Prisoners review

“He’s not a person any more,” Hugh Jackman’s God-fearing survivalist intones at the midway point of Denis Villeneuve’s ( Incendies ) draining English-language debut, in reference to a man (Paul Dano) whom he believes has kidnapped his daughter. The line, steeped in emotion, if a touch heavy-handed, sums up the strength of Aaron Guzikowski’s script.

Operating in the same slate-gray neo-noir space as David Fincher’s Se7en and Zodiac , Prisoners braids a grand tale of sin and possible redemption with a knotty, intelligently plotted investigative thriller.

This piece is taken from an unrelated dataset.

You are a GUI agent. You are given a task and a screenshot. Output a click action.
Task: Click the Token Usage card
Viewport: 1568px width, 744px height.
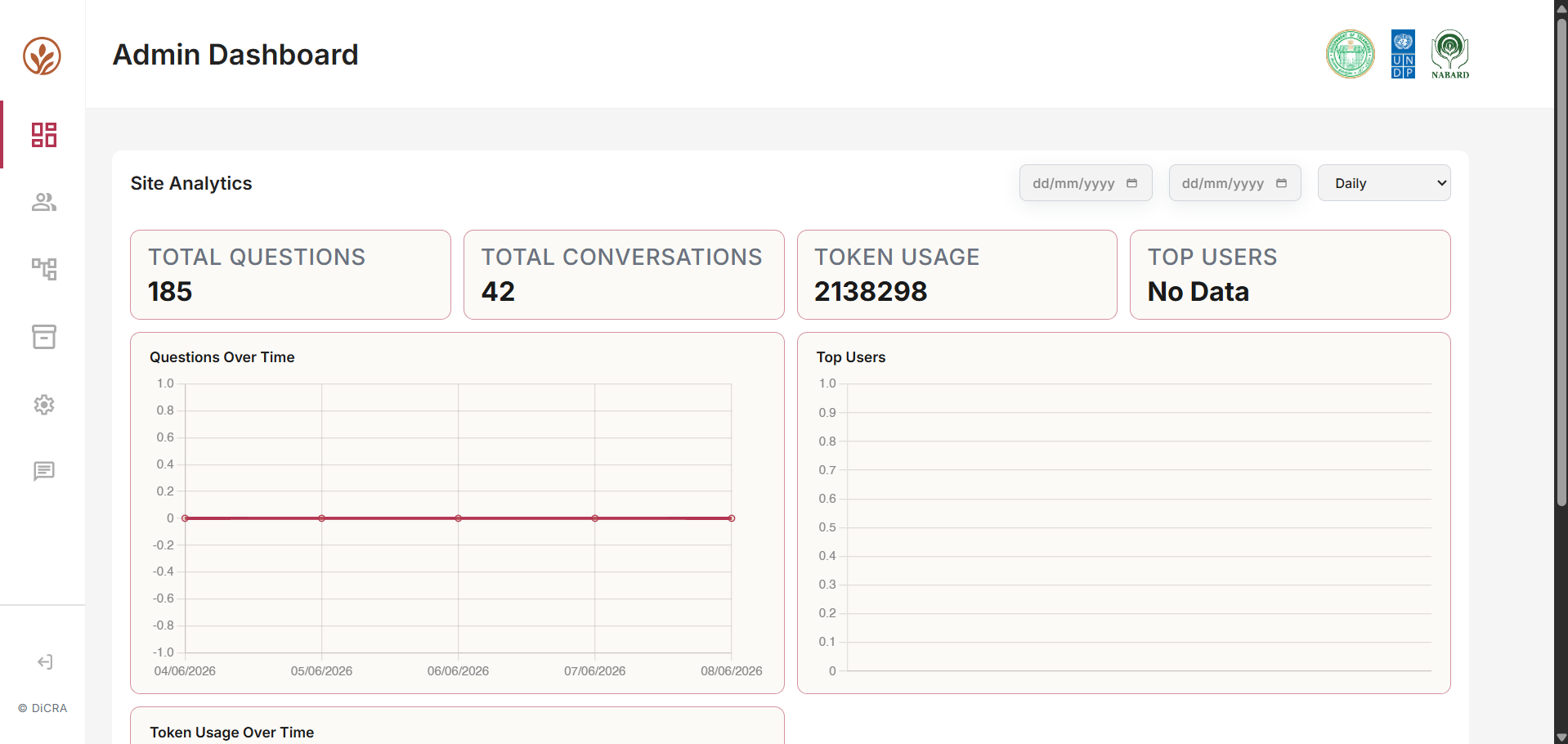[x=956, y=275]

Jackman’s Keller Dover, a rugged type who prides himself on preparation, is blindsided when his daughter vanishes along with the child of a neighboring couple (Terrence Howard and Viola Davis). Driven to desperation by grief and the indignity of helplessness, Dover takes matters into his own hands after the police, led by Jake Gyllenhaal’s composed Detective Loki, fail to keep suspect Alex (Dano) in custody.

Giving a performance that makes Wolverine look positively cuddly, Jackman refuses to court sympathy even for a second, all rough edges and hair-trigger anger.

Gyllenhaal, meanwhile, delivers some of his most impressive work. As Loki begins to unravel a malignant web of local mystery, his increasingly haunted gaze becomes one of Prisoners ’ defining images. Though he butts heads with Dover in scenes that range from expository to shattering, you sense the poised Loki is nursing his own demons.

The supporting roles are patchier; as Dover’s wife, Maria Bello is given little to do but weep, while Howard and Davis are too scarcely used. Dano, creepy and doe-eyed, fares better, as does Melissa Leo as his stoical aunt. It’s troubling that Dano’s Alex tends towards the effeminate, where Jackman and Gyllenhaal are both different shades of alpha male, but the moral lines are blurred enough for this not to rankle.

For a first-time Hollywood director, Villeneuve has a scrupulous grasp on small-town America, building a level of tension that starts out unbearable and only worsens. As torrential sheets of rain fall in grand noir tradition, Roger Deakins’ cinematography bleeds dread into every frame, the muted colour palette of blues and metals as pitiless as Guzikowski’s script.


A simmering pressure cooker of a thriller, Prisoners is an unforgiving but emotionally rewarding experience sustained by powerhouse performances, taut scripting and Villeneuve’s tonally assured direction.